Emerging Parasitic Disease Mimics the Symptoms of Visceral Leishmaniasis in People

A mosquito takes a blood meal.

A female Anopheles albimanus mosquito takes a blood meal. Some Crithidia parasites are known to parasitize anopheline mosquitoes.

Photo: CDC/James Gathany

A new study published online in Emerging Infectious Diseases suggests that transmission of a protozoan parasite from insects may also cause leishmaniasis-like symptoms in people. The parasite, however, does not respond to treatment with standard leishmaniasis drugs. The research was conducted by scientists at the Federal Universities of Sergipe and São Carlos, the University of São Paulo and the Oswaldo Cruz Foundation, all in Brazil, along with investigators at NIAID.

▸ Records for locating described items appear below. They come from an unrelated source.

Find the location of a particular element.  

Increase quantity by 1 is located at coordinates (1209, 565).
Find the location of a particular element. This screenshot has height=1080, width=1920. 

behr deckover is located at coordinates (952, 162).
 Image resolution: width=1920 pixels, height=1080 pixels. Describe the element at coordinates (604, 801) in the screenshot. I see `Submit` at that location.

Leishmaniasis is a parasitic disease found in parts of the tropics, subtropics and southern Europe. It is classified as a neglected tropical disease and is often transmitted by the bite of sand flies. The most common forms of leishmaniasis are cutaneous, which causes skin sores, and visceral, which affects several internal organs (usually spleen, liver and bone marrow). According to the World Health Organization, each year between 50,000 and 90,000 people become sick with visceral leishmaniasis (kala-azar), a form of the disease that attacks the internal organs and is fatal in more than 95 percent of cases left untreated. During the last several decades, researchers have described rare cases of patients co-infected with both Leishmania and other groups of protozoan parasites that usually infect insects, including Crithidia. The current study of parasites isolated from a Brazilian patient confirms that Crithidia parasites also can infect people.

The study raises concerns that the Brazilian patient might not be an isolated case. If Crithidia infections represent an emerging infectious disease in people, there will be an urgent need to develop novel effective treatments, the researchers said.